Looking beyond the family of four, she says, “is a really big shift.”
Marketers Aren’t Assuming — They're Asking and Looking at the Data
In the old way of thinking, single people had more spare time than larger households. Byron notes that Betty Crocker found out people had less time to bake. Hence, the brand now sells “Mug Treats” — the single-serving, “add water and nuke” version of baking.
Byron notes that the brands are now charging more for the single-serving versions of food, like bags of romaine lettuce, than they are for the full heads of lettuce and entire cake mixes — and single Americans are willing to pay it.
But the price differences may not all be about packaging.

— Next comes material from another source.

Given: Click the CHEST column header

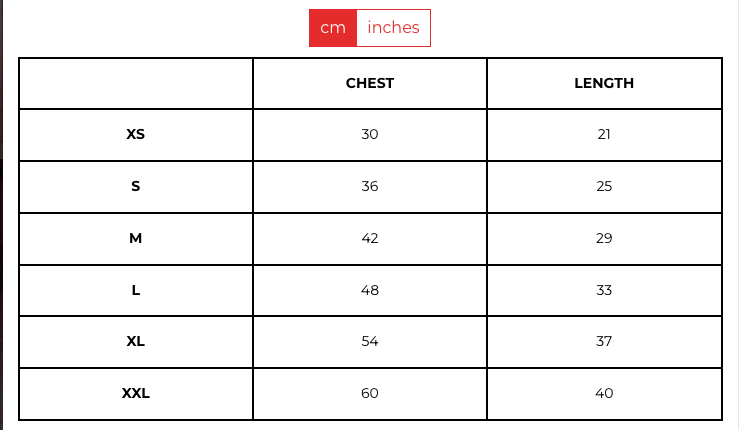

One reason people living alone often pay more for household products they like is that they needn’t justify the expense to a partner, [Patty] McGrath says. “They’re very interested in brands that promise social benefits, and that in and of itself tends to be a price premium.”
Subgroups Within the Demographic
While Gerber assumed single Americans were young, Byron reports that they’re now generally Millennials and Baby Boomers.
Both groups may have surprisingly similar needs, but for different reasons — which will necessitate different marketing messages. For instance, the “Charmin Forever Roll” that’s a 12-inch diameter toilet paper roll — which is being sold online, as a test — appeals to both groups.
“[The] toilet-paper roll appeals to both segments, P&G found. Young people appreciate the convenience of not having to change the roll so often, and aging consumers find a bigger roll easier to handle, the company says.”
Even Bigger Households Are Smaller
Households have fewer children, and many homes aren’t listed as families anymore. So the singles targeting may continue to work here, too.
“Tyson Foods estimates that households with one to two people make up 59% of total U.S. buying households and about 51% of total U.S. retail food and beverage sales. Tyson expects households with one person to be among the fastest-growing U.S. consumer segments over the next 15 years, says Tyson’s Ms. Bentz.”
What do you think, marketers?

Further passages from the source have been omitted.